======== GIVEN DATA ========
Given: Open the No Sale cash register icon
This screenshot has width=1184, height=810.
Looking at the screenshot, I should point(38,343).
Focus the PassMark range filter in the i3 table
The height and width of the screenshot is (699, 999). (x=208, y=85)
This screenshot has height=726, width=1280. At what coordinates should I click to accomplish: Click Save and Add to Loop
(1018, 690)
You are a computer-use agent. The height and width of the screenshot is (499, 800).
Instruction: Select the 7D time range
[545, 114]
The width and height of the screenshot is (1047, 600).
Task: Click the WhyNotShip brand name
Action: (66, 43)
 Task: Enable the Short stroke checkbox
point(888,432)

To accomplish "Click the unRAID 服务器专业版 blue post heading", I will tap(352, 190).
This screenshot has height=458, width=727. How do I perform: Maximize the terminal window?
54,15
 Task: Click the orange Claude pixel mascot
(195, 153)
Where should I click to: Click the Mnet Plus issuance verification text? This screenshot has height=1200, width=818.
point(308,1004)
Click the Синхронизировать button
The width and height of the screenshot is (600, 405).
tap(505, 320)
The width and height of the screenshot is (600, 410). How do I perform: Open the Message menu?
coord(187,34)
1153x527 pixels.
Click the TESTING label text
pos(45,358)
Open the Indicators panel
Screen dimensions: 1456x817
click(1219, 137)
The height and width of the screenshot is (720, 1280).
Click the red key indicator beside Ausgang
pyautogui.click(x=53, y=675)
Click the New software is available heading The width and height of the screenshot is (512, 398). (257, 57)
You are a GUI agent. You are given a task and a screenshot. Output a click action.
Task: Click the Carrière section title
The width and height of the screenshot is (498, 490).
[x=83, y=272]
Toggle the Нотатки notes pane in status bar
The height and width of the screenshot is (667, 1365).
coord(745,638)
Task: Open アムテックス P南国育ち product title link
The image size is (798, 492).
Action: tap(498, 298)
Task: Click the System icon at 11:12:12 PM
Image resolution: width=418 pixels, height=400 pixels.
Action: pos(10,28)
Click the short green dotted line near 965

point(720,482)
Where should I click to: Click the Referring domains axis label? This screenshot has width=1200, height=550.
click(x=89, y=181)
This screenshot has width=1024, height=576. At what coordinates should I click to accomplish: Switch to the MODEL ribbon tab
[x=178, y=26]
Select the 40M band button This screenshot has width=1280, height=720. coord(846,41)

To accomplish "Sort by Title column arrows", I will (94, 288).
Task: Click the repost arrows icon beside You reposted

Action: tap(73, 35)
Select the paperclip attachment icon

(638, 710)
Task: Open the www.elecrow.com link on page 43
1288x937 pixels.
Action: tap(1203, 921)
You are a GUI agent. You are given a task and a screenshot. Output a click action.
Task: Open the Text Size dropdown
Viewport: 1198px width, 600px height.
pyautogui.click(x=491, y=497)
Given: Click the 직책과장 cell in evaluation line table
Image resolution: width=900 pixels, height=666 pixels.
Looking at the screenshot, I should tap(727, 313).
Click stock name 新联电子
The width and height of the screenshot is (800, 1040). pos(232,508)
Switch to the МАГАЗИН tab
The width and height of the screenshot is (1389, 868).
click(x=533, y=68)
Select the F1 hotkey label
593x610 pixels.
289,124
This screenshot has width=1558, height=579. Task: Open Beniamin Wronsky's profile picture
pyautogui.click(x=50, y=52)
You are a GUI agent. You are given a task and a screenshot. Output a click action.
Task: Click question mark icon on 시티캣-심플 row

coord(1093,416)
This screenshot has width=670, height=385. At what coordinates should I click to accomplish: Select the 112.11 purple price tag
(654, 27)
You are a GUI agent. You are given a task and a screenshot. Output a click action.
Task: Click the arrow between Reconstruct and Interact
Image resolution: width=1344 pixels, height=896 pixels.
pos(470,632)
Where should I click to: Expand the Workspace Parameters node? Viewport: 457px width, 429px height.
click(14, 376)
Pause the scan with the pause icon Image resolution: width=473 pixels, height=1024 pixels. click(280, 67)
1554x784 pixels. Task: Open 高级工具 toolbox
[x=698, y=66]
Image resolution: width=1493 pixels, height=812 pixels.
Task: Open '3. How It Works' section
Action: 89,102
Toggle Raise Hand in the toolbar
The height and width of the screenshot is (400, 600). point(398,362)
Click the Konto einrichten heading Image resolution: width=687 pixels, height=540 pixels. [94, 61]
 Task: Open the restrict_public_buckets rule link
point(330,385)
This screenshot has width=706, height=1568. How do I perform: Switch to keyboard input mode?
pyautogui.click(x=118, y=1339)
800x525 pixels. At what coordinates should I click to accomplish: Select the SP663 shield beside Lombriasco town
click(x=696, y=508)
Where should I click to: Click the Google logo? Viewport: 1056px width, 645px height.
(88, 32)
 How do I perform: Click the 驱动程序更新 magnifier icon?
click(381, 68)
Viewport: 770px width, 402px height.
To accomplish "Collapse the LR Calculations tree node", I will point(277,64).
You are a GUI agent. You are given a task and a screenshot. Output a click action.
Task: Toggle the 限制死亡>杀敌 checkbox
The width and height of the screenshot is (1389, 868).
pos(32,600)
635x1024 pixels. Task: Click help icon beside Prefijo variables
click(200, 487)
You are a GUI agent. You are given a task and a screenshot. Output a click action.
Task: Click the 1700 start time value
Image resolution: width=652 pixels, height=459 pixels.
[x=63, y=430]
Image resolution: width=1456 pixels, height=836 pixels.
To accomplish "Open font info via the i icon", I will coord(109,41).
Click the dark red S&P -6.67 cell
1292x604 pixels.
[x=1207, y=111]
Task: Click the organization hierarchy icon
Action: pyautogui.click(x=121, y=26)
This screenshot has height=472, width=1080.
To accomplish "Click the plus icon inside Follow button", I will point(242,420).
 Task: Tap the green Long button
========
#### ABOUT THIS TASK
Please write out each entry shown above exactly as given.

#### OUTPUT FOR THIS EXERCISE
Given: Open the No Sale cash register icon
This screenshot has width=1184, height=810.
Looking at the screenshot, I should point(38,343).
Focus the PassMark range filter in the i3 table
The height and width of the screenshot is (699, 999). (x=208, y=85)
This screenshot has height=726, width=1280. At what coordinates should I click to accomplish: Click Save and Add to Loop
(1018, 690)
You are a computer-use agent. The height and width of the screenshot is (499, 800).
Instruction: Select the 7D time range
[545, 114]
The width and height of the screenshot is (1047, 600).
Task: Click the WhyNotShip brand name
Action: (66, 43)
 Task: Enable the Short stroke checkbox
point(888,432)

To accomplish "Click the unRAID 服务器专业版 blue post heading", I will tap(352, 190).
This screenshot has height=458, width=727. How do I perform: Maximize the terminal window?
54,15
 Task: Click the orange Claude pixel mascot
(195, 153)
Where should I click to: Click the Mnet Plus issuance verification text? This screenshot has height=1200, width=818.
point(308,1004)
Click the Синхронизировать button
The width and height of the screenshot is (600, 405).
tap(505, 320)
The width and height of the screenshot is (600, 410). How do I perform: Open the Message menu?
coord(187,34)
1153x527 pixels.
Click the TESTING label text
pos(45,358)
Open the Indicators panel
Screen dimensions: 1456x817
click(1219, 137)
The height and width of the screenshot is (720, 1280).
Click the red key indicator beside Ausgang
pyautogui.click(x=53, y=675)
Click the New software is available heading The width and height of the screenshot is (512, 398). (257, 57)
You are a GUI agent. You are given a task and a screenshot. Output a click action.
Task: Click the Carrière section title
The width and height of the screenshot is (498, 490).
[x=83, y=272]
Toggle the Нотатки notes pane in status bar
The height and width of the screenshot is (667, 1365).
coord(745,638)
Task: Open アムテックス P南国育ち product title link
The image size is (798, 492).
Action: tap(498, 298)
Task: Click the System icon at 11:12:12 PM
Image resolution: width=418 pixels, height=400 pixels.
Action: pos(10,28)
Click the short green dotted line near 965

point(720,482)
Where should I click to: Click the Referring domains axis label? This screenshot has width=1200, height=550.
click(x=89, y=181)
This screenshot has width=1024, height=576. At what coordinates should I click to accomplish: Switch to the MODEL ribbon tab
[x=178, y=26]
Select the 40M band button This screenshot has width=1280, height=720. coord(846,41)

To accomplish "Sort by Title column arrows", I will (94, 288).
Task: Click the repost arrows icon beside You reposted

Action: tap(73, 35)
Select the paperclip attachment icon

(638, 710)
Task: Open the www.elecrow.com link on page 43
1288x937 pixels.
Action: tap(1203, 921)
You are a GUI agent. You are given a task and a screenshot. Output a click action.
Task: Open the Text Size dropdown
Viewport: 1198px width, 600px height.
pyautogui.click(x=491, y=497)
Given: Click the 직책과장 cell in evaluation line table
Image resolution: width=900 pixels, height=666 pixels.
Looking at the screenshot, I should tap(727, 313).
Click stock name 新联电子
The width and height of the screenshot is (800, 1040). pos(232,508)
Switch to the МАГАЗИН tab
The width and height of the screenshot is (1389, 868).
click(x=533, y=68)
Select the F1 hotkey label
593x610 pixels.
289,124
This screenshot has width=1558, height=579. Task: Open Beniamin Wronsky's profile picture
pyautogui.click(x=50, y=52)
You are a GUI agent. You are given a task and a screenshot. Output a click action.
Task: Click question mark icon on 시티캣-심플 row

coord(1093,416)
This screenshot has width=670, height=385. At what coordinates should I click to accomplish: Select the 112.11 purple price tag
(654, 27)
You are a GUI agent. You are given a task and a screenshot. Output a click action.
Task: Click the arrow between Reconstruct and Interact
Image resolution: width=1344 pixels, height=896 pixels.
pos(470,632)
Where should I click to: Expand the Workspace Parameters node? Viewport: 457px width, 429px height.
click(14, 376)
Pause the scan with the pause icon Image resolution: width=473 pixels, height=1024 pixels. click(280, 67)
1554x784 pixels. Task: Open 高级工具 toolbox
[x=698, y=66]
Image resolution: width=1493 pixels, height=812 pixels.
Task: Open '3. How It Works' section
Action: 89,102
Toggle Raise Hand in the toolbar
The height and width of the screenshot is (400, 600). point(398,362)
Click the Konto einrichten heading Image resolution: width=687 pixels, height=540 pixels. [94, 61]
 Task: Open the restrict_public_buckets rule link
point(330,385)
This screenshot has width=706, height=1568. How do I perform: Switch to keyboard input mode?
pyautogui.click(x=118, y=1339)
800x525 pixels. At what coordinates should I click to accomplish: Select the SP663 shield beside Lombriasco town
click(x=696, y=508)
Where should I click to: Click the Google logo? Viewport: 1056px width, 645px height.
(88, 32)
 How do I perform: Click the 驱动程序更新 magnifier icon?
click(381, 68)
Viewport: 770px width, 402px height.
To accomplish "Collapse the LR Calculations tree node", I will point(277,64).
You are a GUI agent. You are given a task and a screenshot. Output a click action.
Task: Toggle the 限制死亡>杀敌 checkbox
The width and height of the screenshot is (1389, 868).
pos(32,600)
635x1024 pixels. Task: Click help icon beside Prefijo variables
click(200, 487)
You are a GUI agent. You are given a task and a screenshot. Output a click action.
Task: Click the 1700 start time value
Image resolution: width=652 pixels, height=459 pixels.
[x=63, y=430]
Image resolution: width=1456 pixels, height=836 pixels.
To accomplish "Open font info via the i icon", I will coord(109,41).
Click the dark red S&P -6.67 cell
1292x604 pixels.
[x=1207, y=111]
Task: Click the organization hierarchy icon
Action: pyautogui.click(x=121, y=26)
This screenshot has height=472, width=1080.
To accomplish "Click the plus icon inside Follow button", I will point(242,420).
 Task: Tap the green Long button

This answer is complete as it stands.